AGENTS.md Structure Doesn't Matter: What a 16,050-Observation Factorial Study Reveals About Instruction Adherence

AGENTS.md Structure Doesn’t Matter: What a 16,050-Observation Factorial Study Reveals About Instruction Adherence


The cottage industry of AGENTS.md advice — where to place your critical rules, how to split files, whether longer means better — just received its first rigorous empirical challenge. McMillan’s factorial study1 tested four structural variables across 1,650 Claude Code CLI sessions and found that none of them produced a statistically detectable effect on instruction compliance after multiple-testing correction.

For Codex CLI users who’ve spent hours restructuring their AGENTS.md files based on blog-post heuristics, the implications are significant: you’ve been optimising the wrong thing.

The Study Design

The paper manipulated four variables that practitioners commonly assume influence whether coding agents follow instructions1:

  1. File size — short versus long configuration files
  2. Instruction position — rules placed at the top versus buried deeper
  3. File architecture — monolithic single file versus split across multiple files
  4. Contradictions in adjacent files — conflicting directives in directory-level overrides

The target annotation was deliberately trivial — a specific code-style convention that any model should easily follow if it reads the instruction at all. This isolation lets the study measure structural effects without confounding them with instruction complexity.

Scale and Statistical Rigour

The experiment measured compliance across 16,050 function-level observations on two TypeScript codebases, using three frontier models (primarily Sonnet 4.6, with Opus 4.6 and Opus 4.7 as cross-checks) and five distinct coding tasks1. Mixed-effects models with a Bayesian companion provided the statistical backbone.

graph TD
    A[Four File-Structure Variables] --> B[1,650 Sessions]
    B --> C[16,050 Function-Level Observations]
    C --> D[Mixed-Effects Models + Bayesian Companion]
    D --> E[Result: No Detectable Contrast]

    F[File Size] --> A
    G[Instruction Position] --> A
    H[File Architecture] --> A
    I[Contradictions] --> A

    style E fill:#f9f,stroke:#333,stroke-width:2px

The Null Result and Why It Matters

None of the four structural variables, nor any of the three two-way interactions tested, produced a statistically significant effect after multiple-testing correction1. This is a clean null — not a failure to collect enough data, but a well-powered experiment that found nothing to find.

What did matter? Task identity. The paper reports a 26.2 percentage-point gap in compliance between different coding tasks, despite those tasks having similar average function counts1. The type of work the agent performs predicts compliance far better than where you put your instructions.

What This Means for Your Workflow

The study suggests that if your agent isn’t following a rule, restructuring your AGENTS.md won’t fix it.

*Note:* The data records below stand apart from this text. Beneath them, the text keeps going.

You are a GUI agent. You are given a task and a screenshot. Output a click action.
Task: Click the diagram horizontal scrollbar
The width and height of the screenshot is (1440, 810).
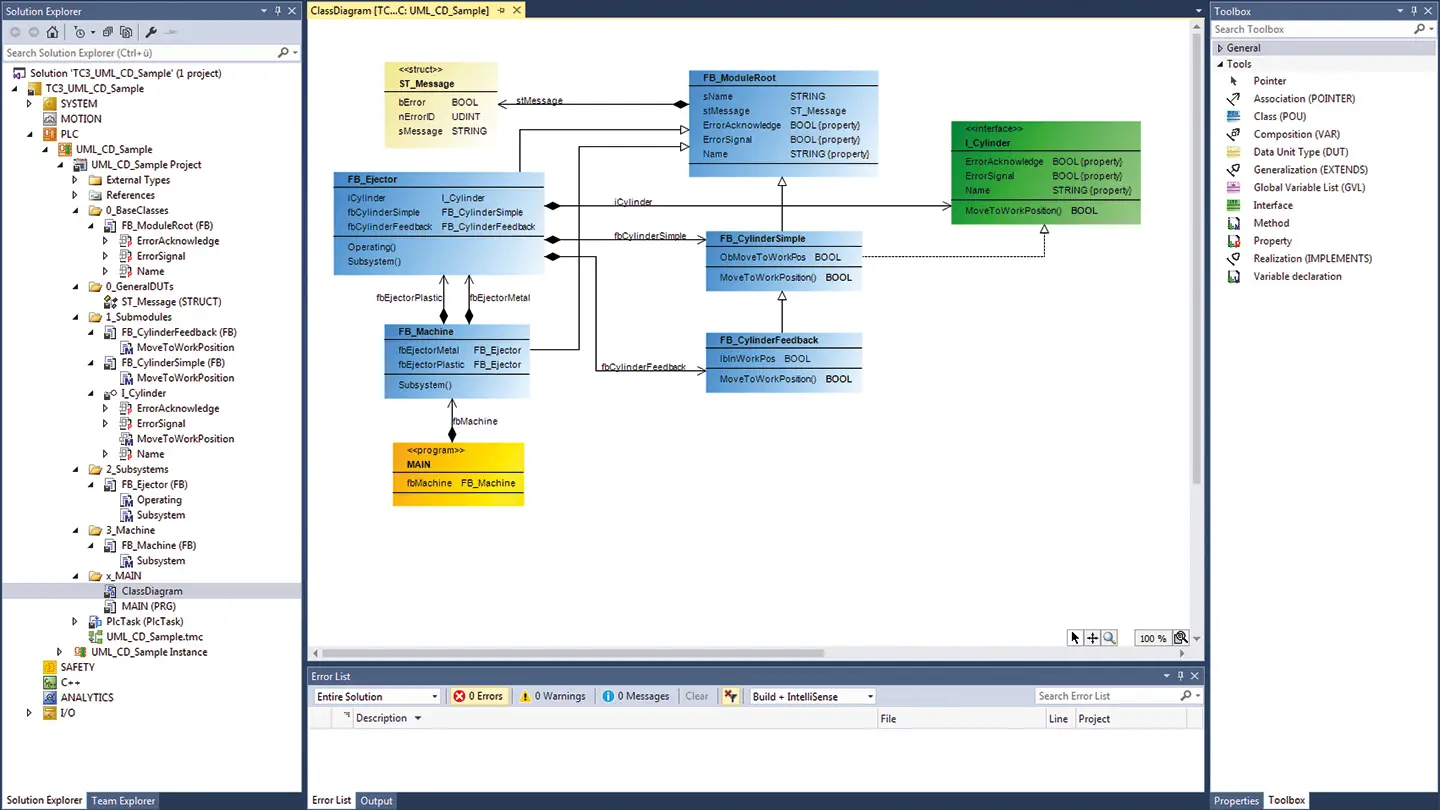point(570,653)
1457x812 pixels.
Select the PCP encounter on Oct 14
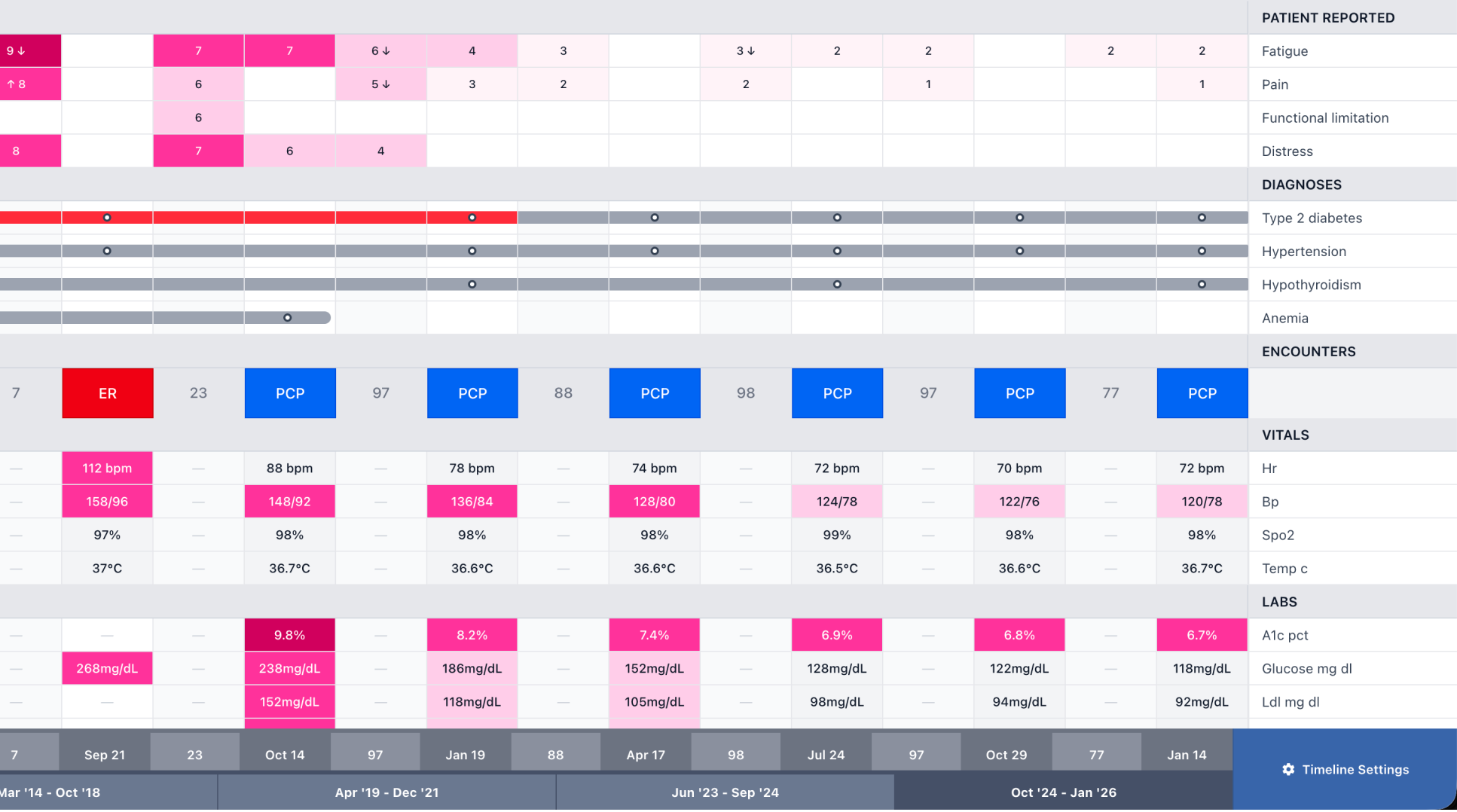click(x=290, y=393)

The failure mode is more likely:

  • The instruction conflicts with the model’s training distribution for that type of task
  • The agent’s planning process for complex tasks crowds out constraint-tracking
  • The instruction itself is ambiguous or the desired behaviour is context-dependent

Complementary Evidence: The Gloaguen Study

These findings align with Gloaguen et al.’s earlier work evaluating AGENTS.md files across SWE-Bench Lite and a custom AgentBench2. Their key findings:

  • LLM-generated AGENTS.md files reduced task success by approximately 3% on average
  • Inference costs increased by over 20% with verbose generated files
  • Developer-written files improved success rates by approximately 4% and reduced agent-generated bugs by 35–55%2

The combined message from both papers: signal density matters; structure does not.

Practical Implications for Codex CLI Configuration

Given these findings, here’s what Codex CLI users should actually focus on:

1. Content Over Architecture

Stop debating monolithic versus split files. Codex’s cascading instruction chain — from ~/.codex/AGENTS.md through repo root to subdirectories3 — exists for organisational convenience, not because directory-level placement affects adherence. Use the hierarchy to keep files small and relevant, not because position matters.

# ~/.codex/config.toml — configure fallback names for convenience, not compliance
project_doc_fallback_filenames = ["AGENTS.md", "TEAM_GUIDE.md", ".agents.md"]
project_doc_max_bytes = 32768

2. Write Executable Instructions, Not Prose

The evidence points toward specificity as the real lever4. Compare:

# Ineffective (aspirational prose)
Write clean, maintainable code following best practices.

# Effective (verifiable command)
Use Result<T, E> instead of throwing exceptions. Pattern-match all variants.
Run `cargo clippy -- -D warnings` before marking any task complete.

3. Invest in Enforcement, Not Documentation

If an instruction truly cannot be violated, don’t rely on AGENTS.md alone. Codex CLI’s hook system provides deterministic enforcement5:

# .codex/config.toml — hard enforcement via hooks
[[hooks]]
event = "post_tool_use"
tool = "shell"
command = "cargo clippy -- -D warnings"
on_failure = "stop"

AGENTS.md reduces probability of violations; hooks and sandbox policies reduce possibility4.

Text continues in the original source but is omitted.